# Anomaly Detection with sktime

This notebook demonstrates how to detect point outliers in time series data using sktime's anomaly detection capabilities.

In [None]:
import pathlib

import matplotlib.pyplot as plt
import pandas as pd

## What is Anomaly Detection?

Anomaly detection (also called outlier detection) identifies unusual data points in a time series. These can be:

1. **Point outliers**: Individual data points that are unusual compared to the whole time series (global) or neighboring points (local)
2. **Subsequence outliers**: Sequences of points that are unusual when compared to others

Anomaly detection is useful for:
- Removing unrealistic data points
- Finding points or areas of interest
- Quality control and monitoring

## Loading Example Data

We'll use the Yahoo dataset which contains synthetic labeled anomalies. In practice, outlier detection is usually an unsupervised learning task, so labels are not typically provided.

In [None]:
data_root = pathlib.Path("../sktime/datasets/data/")
df = pd.read_csv(data_root / "yahoo/yahoo.csv")
df.head()

## Visualizing the Data

Let's plot the time series with the labeled anomalies highlighted.

In [None]:
fig, ax = plt.subplots(figsize=(12, 4))
ax.plot(df["data"], label="Normal", alpha=0.7)

mask = df["label"] == 1.0
ax.scatter(
    df.loc[mask].index, 
    df.loc[mask, "data"], 
    label="Anomalous", 
    color="red",
    s=50
)

ax.legend()
ax.set_ylabel("Value")
ax.set_xlabel("Time")
ax.set_title("Time Series with Labeled Anomalies")
plt.tight_layout()
plt.show()

## Detecting Anomalies with STRAY

sktime provides several algorithms for anomaly detection. Here we'll use STRAY (Search TRace AnomalY), which is effective for detecting point outliers.

In [None]:
from sktime.detection.stray import STRAY

# Initialize and fit the model
model = STRAY()
model.fit(df["data"])

# Predict anomalies (True = anomalous, False = normal)
y_pred = model.transform(df["data"])

# Count detected anomalies
n_anomalies = y_pred.sum()
print(f"Number of anomalies detected: {n_anomalies}")

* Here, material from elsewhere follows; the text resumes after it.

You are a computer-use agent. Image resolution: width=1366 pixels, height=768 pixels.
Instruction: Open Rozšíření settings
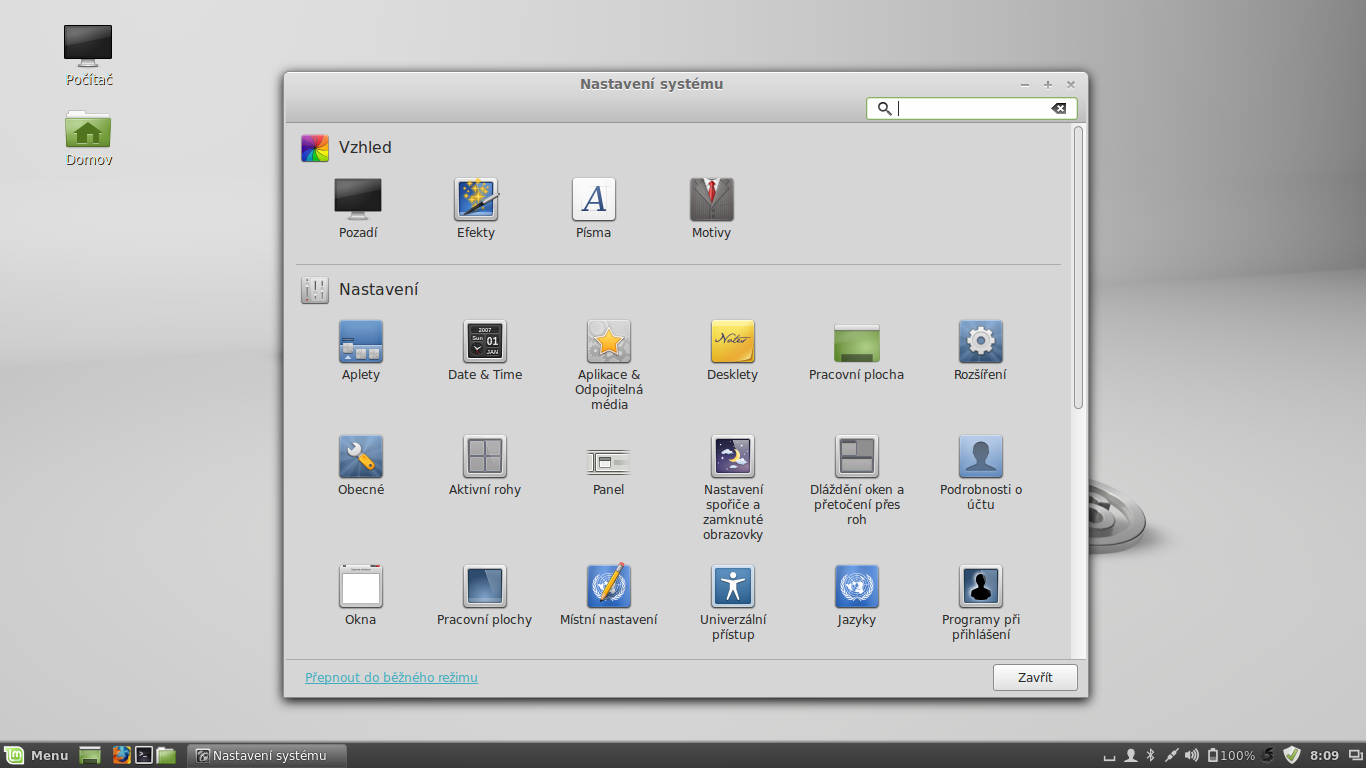(x=980, y=348)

## Visualizing Detected Anomalies

Let's plot the predicted anomalies alongside the original data.

In [None]:
fig, ax = plt.subplots(figsize=(12, 4))
ax.plot(df["data"], label="Normal", alpha=0.7)

# Plot detected anomalies
anomaly_mask = y_pred
ax.scatter(
    df.loc[anomaly_mask].index,
    df.loc[anomaly_mask, "data"],
    label="Detected Anomalies",
    color="red",
    s=50,
    marker="x"
)

ax.legend()
ax.set_ylabel("Value")
ax.set_xlabel("Time")
ax.set_title("Detected Anomalies using STRAY")
plt.tight_layout()
plt.show()

## Summary

In this notebook, we demonstrated:
- What anomaly detection is and why it's useful
- How to use sktime's STRAY algorithm for point outlier detection
- How to visualize detected anomalies

For more advanced anomaly detection techniques and other algorithms available in sktime, refer to the API documentation.